── DATA UNDER STUDY

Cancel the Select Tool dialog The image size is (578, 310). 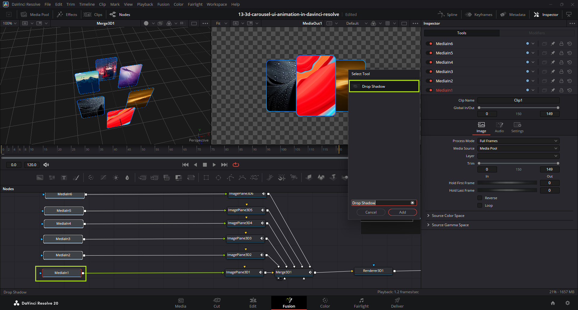371,212
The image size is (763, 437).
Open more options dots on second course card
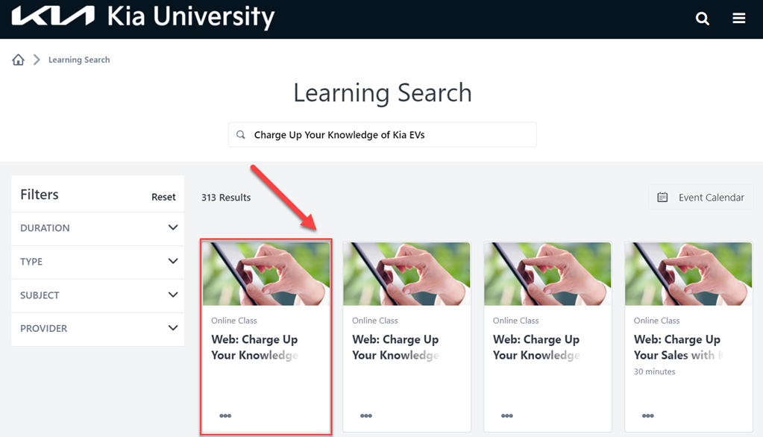click(366, 415)

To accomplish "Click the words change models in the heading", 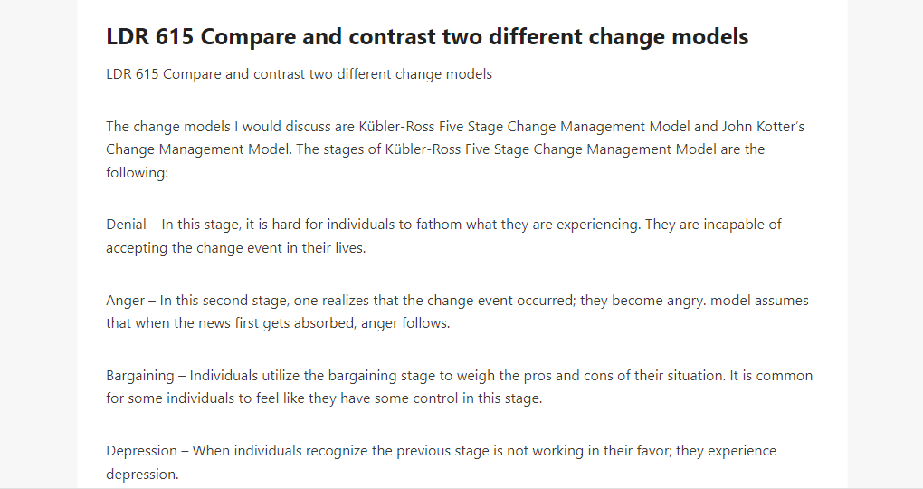I will tap(668, 36).
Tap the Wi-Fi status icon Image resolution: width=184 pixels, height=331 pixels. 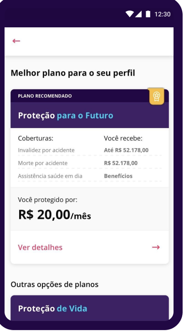click(x=130, y=14)

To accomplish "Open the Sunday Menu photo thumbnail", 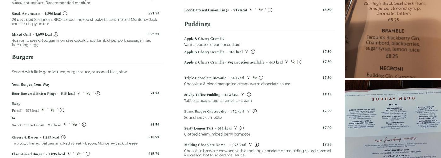I will pyautogui.click(x=393, y=119).
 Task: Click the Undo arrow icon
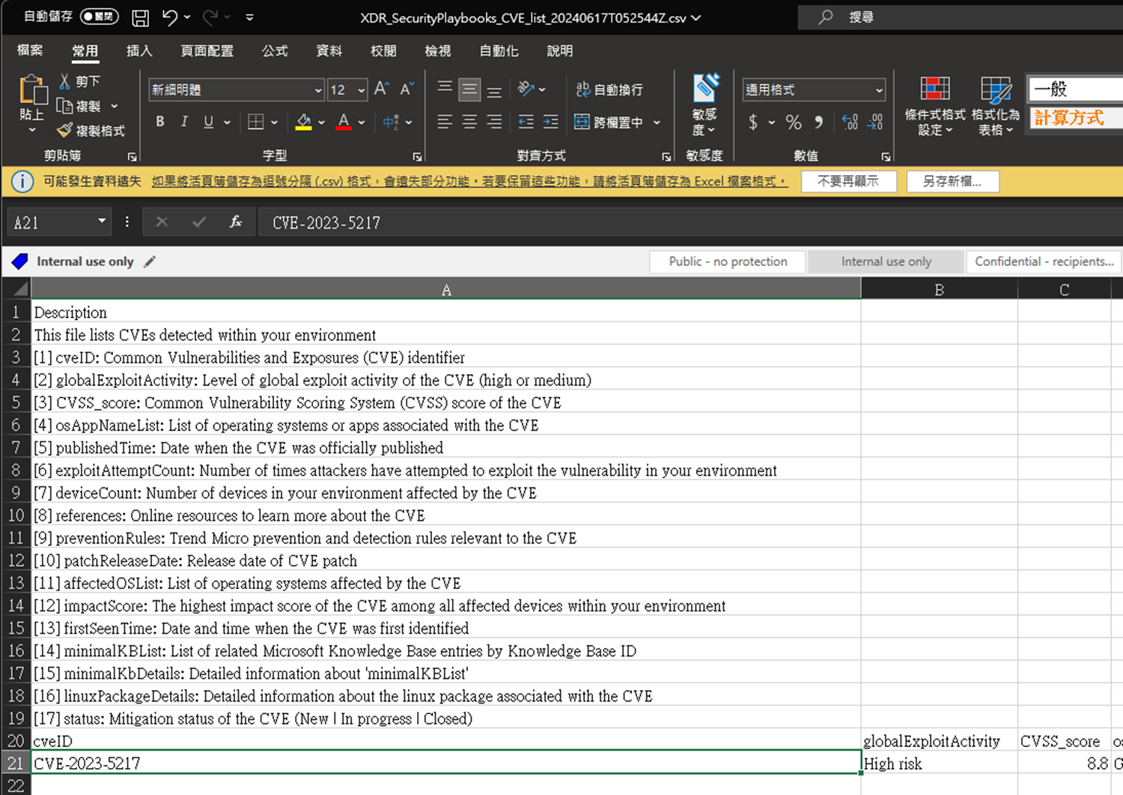(170, 17)
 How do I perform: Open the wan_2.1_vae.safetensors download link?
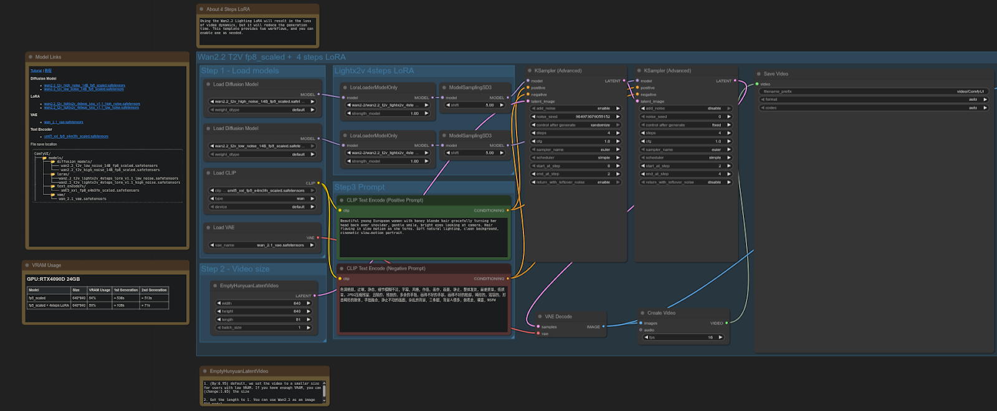64,122

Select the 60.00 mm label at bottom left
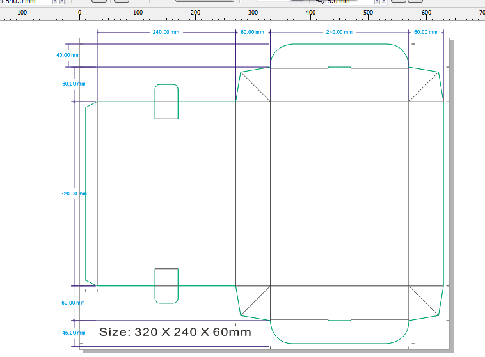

────

__WHAT YOU ARE ASKED TO DO__: Output the line containing "How do I perform: Open" and each line after it, through the end of the material, exactly as given. No pictures belong in the output.

__TASK SOLUTION__:
 How do I perform: Open the wan_2.1_vae.safetensors download link?
64,122

Select the 60.00 mm label at bottom left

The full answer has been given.